Atheists agree about the universe, they only tend to believe in blind watchmakers (a certain Richard Dawkins even called a book of his after this idea).

Did St Thomas Aquinas agree with Paley? And therefore with Dawkins, as far as the universe is concerned? No.

What does he say, in his own explanation, about the Seventh Day?

I answer that, The perfection of a thing is twofold, the first perfection and the second perfection. The 'first' perfection is that according to which a thing is substantially perfect, and this perfection is the form of the whole; which form results from the whole having its parts complete. But the 'second' perfection is the end, which is either an operation, as the end of the harpist is to play the harp; or something that is attained by an operation, as the end of the builder is the house that he makes by building. But the first perfection is the cause of the second, because the form is the principle of operation.
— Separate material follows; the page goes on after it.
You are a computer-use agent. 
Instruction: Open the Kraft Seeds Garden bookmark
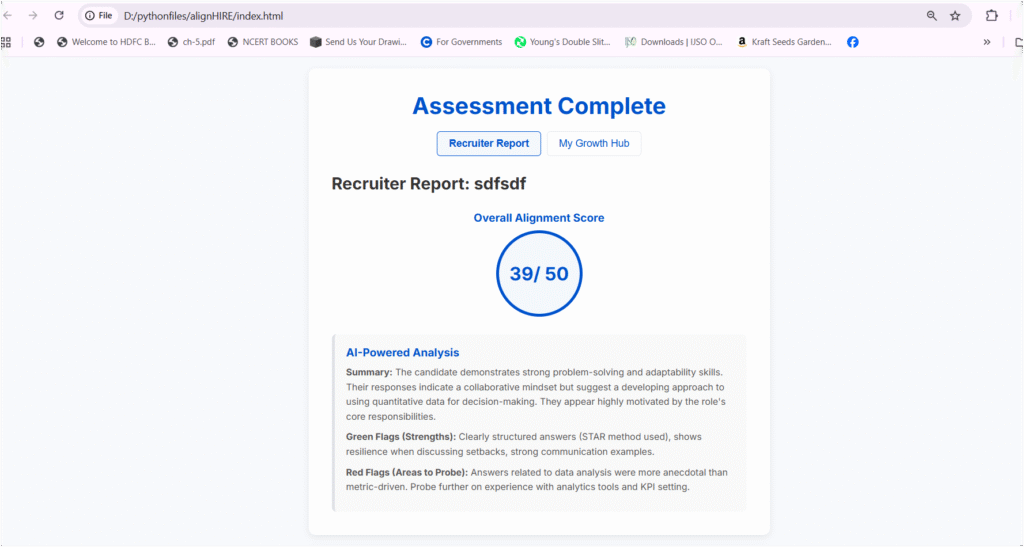click(784, 42)
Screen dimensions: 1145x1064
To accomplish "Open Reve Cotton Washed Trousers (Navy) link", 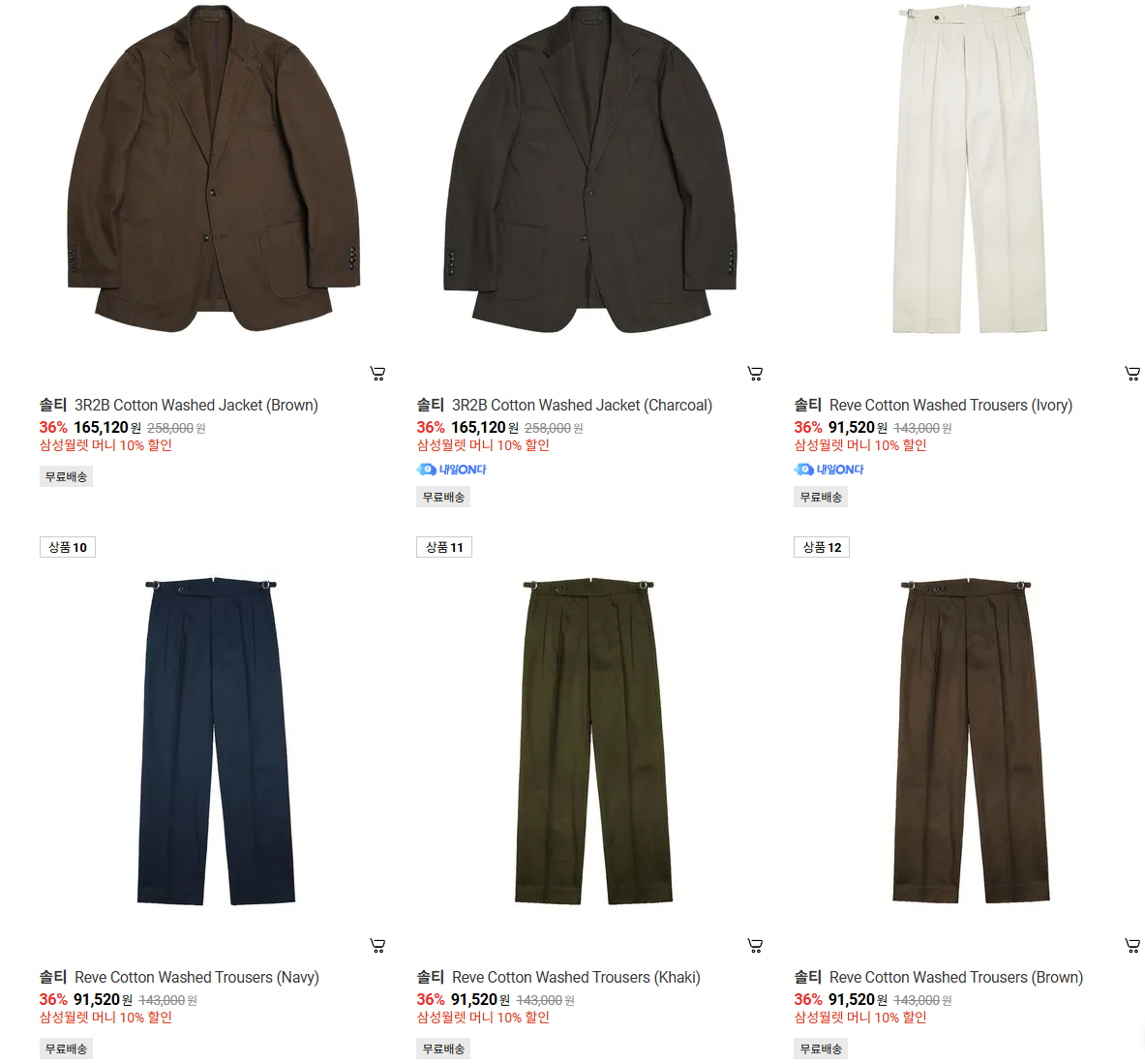I will tap(197, 977).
Now the final perfection, which is the end of the whole universe, is the perfect beatitude of the Saints at the consummation of the world; and the first perfection is the completeness of the universe at its first founding, and this is what is ascribed to the seventh day.

Summa Theologica : First Part
Question 73. The things that belong to the seventh day
Article 1. Whether the completion of the Divine works ought to be ascribed to the seventh day?
http://newadvent.com/summa/1073.htm#article1


Deism and Atheism are excluded, God is not just an explanation about the past, when He created so to speak a harp, but about the present, when He is so to speak playing the harp He created.

A harp is unlike a watch insofar as it needs a good player. St Thomas says the Universe is like a harp, I do not think he would surrender to Paley who thought it was just a clockwork, even if one needing a good designer. If that is what Paley thought, of course. But if he made the analogy of a watchmaker rather than of a harp making lutenist, who then becomes the harp player as well, he may have thought so. If so, I think he was wrong.

Hans Georg Lundahl
Nanterre UL
St Ezechiel
Prophet and Martyr
10-IV-2015

Apud Babylonem sancti Ezechielis Prophetae, qui, a Judice populi Israel, quod eum de cultu idolorum argueret, interfectus, in sepulcro Sem et Arphaxad, Abrahae progenitorum, sepultus est; ad quod sepulcrum, orationis causa, multi confluere consueverunt.